I have been trying to understand why this should be. Here is what I am coming to think:
Freedom from fear is a joyous thing! The peace of living your daily life without all that garbage of fears in your mind is yet another reason why studying the afterlife evidence until your belief reaches certainty is worth every bit of your time and effort.
When you understand that your life is eternal and you are infinitely loved, it becomes hard to remember even what fear was like. What is the worst that can happen? Well, you might die. School might let you out a little early.
2 thoughts on “No Fear”
Good morning Roberta. An interesting topic this, concerning fear. I have absolutely no fear of death – none at all – but I’ve noticed that I do have two related fears. The fear of the precursor to dying (prolonged serious illness, for example), and the fear that one or more of my pre-deceased loved ones might be in that earthbound state that you’ve written about previously. So, yes, lack of fear of death doesn’t of itself eliminate fear. For me, anyway.

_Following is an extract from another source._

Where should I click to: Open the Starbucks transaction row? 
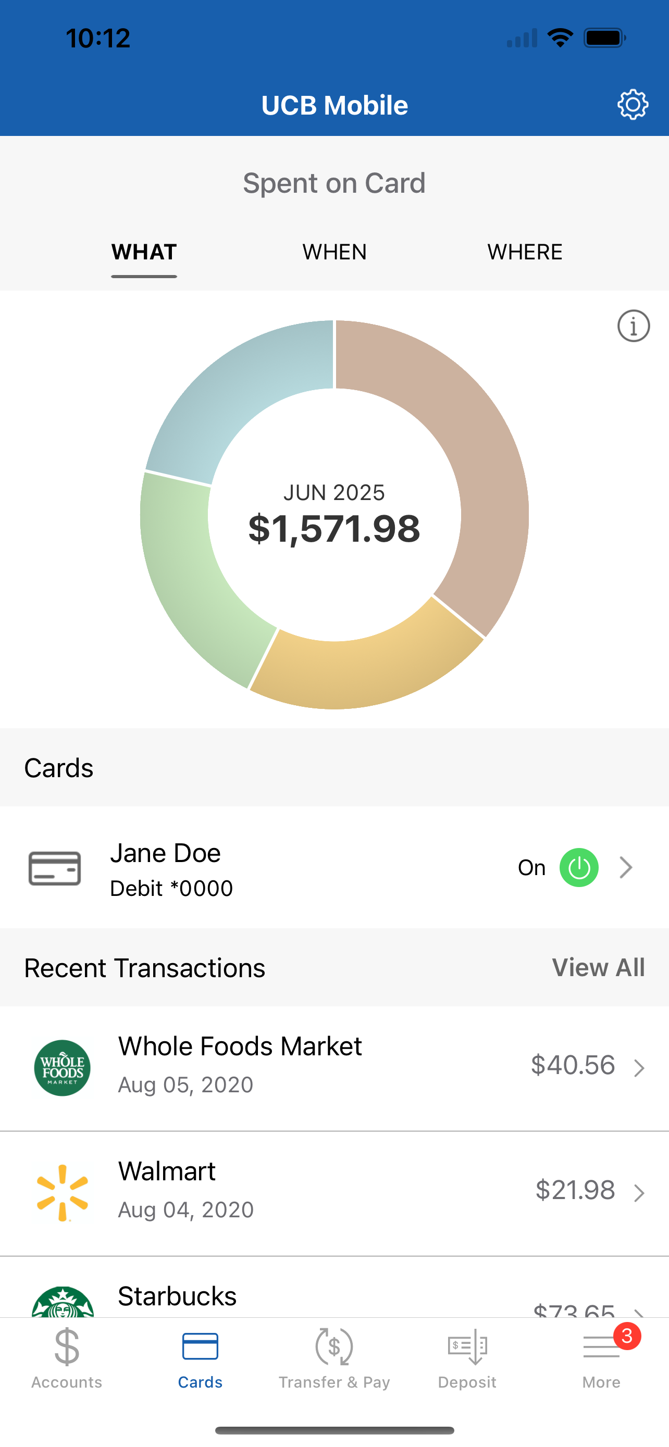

On a completely different topic I’ve been meaning to ask you if, in your researches, you’ve read the book “Beyond the Horizon”, written by Grace Rosher, detailing her experience(s) with automatic writing. This was the first book I read, in 1971, which set me on the path of my own reading of all I could find on the subject of the afterlife. Anyway, that book ends with a report by a graphologist whose analysis ultimately leads him to conclude that the personality of the deceased writer, Gordon Burdick, was indeed manifesting through the hand of Grace Rosher. So, in order to confirm that this graphologist actually existed I wrote to him, asking if anything had happened since publication of this book to alter his conclusion. Some time later I received a lovely reply (which letter I still have in my possession) not only confirming, but going beyond that, with further analyses with different pairs of communicators. That book and its authentication remain to this day the strongest evidence that I have received directly concerning the afterlife. All else is one step removed from that – but still pretty valid when you take into account the sum total of information out there.
Once again, thank you for sharing your experiences, thoughts, awareness.
Hello Brian! You’re right in saying that losing the fear of your own death is not quite enough to banish all fear… although it’s a start. What seems to eliminate fear is the deeper awareness that understanding the truth about death can bring: our minds are powerful and eternal, we are infinitely loved, and on the deepest level all of what we think is real on the earth-plane is nothing more than a bad day in school. So no matter what might briefly seem to be happening to anyone we love, in a reality without time it is over immediately and in a reality that is illusory it never happened at all. In truth, everyone is always together and forever safe in everlasting arms.
And where your comment about automatic writing is concerned, this is a great topic. I’m going to make a note to blog about it when I can find a free week. There are a number of cases – many, in fact – where analysis of the handwriting of someone doing automatic writing has shown it to be indistinguishable from the during-life handwriting of the dead person that it claims to be. Wonderful point, and thank you for sharing it!!